▸ **EXERCISE**
In the entries below, which lines run from the one containing "The image size is (405, 293)." to the one containing "Clear the Password field with its clear icon"? Copy exactly those lines, ends included, and no others.

▸ **RECORDS FOR PROCESSING**

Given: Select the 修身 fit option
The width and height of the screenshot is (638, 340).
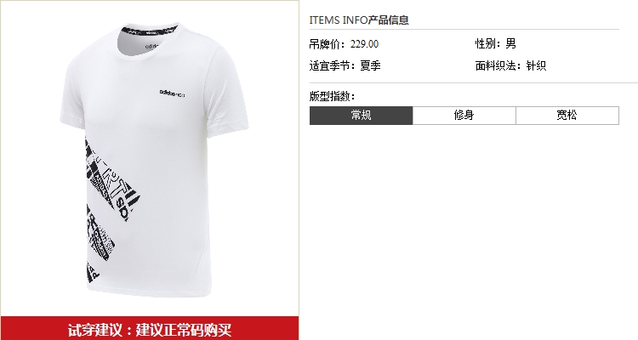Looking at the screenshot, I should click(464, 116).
--
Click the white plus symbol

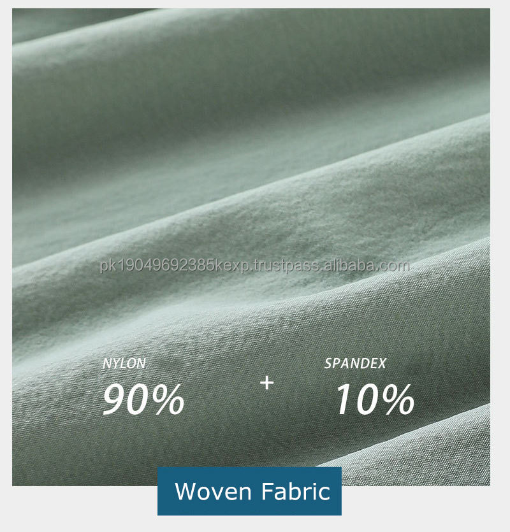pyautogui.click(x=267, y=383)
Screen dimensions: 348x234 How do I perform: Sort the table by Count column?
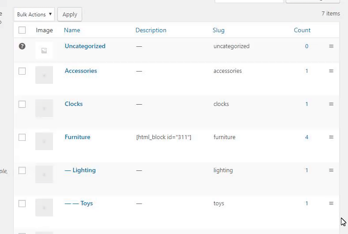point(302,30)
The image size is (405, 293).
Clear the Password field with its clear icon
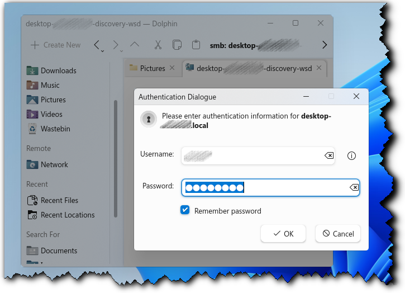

▸ **EXERCISE SOLUTION**
The image size is (405, 293).
Clear the Password field with its clear icon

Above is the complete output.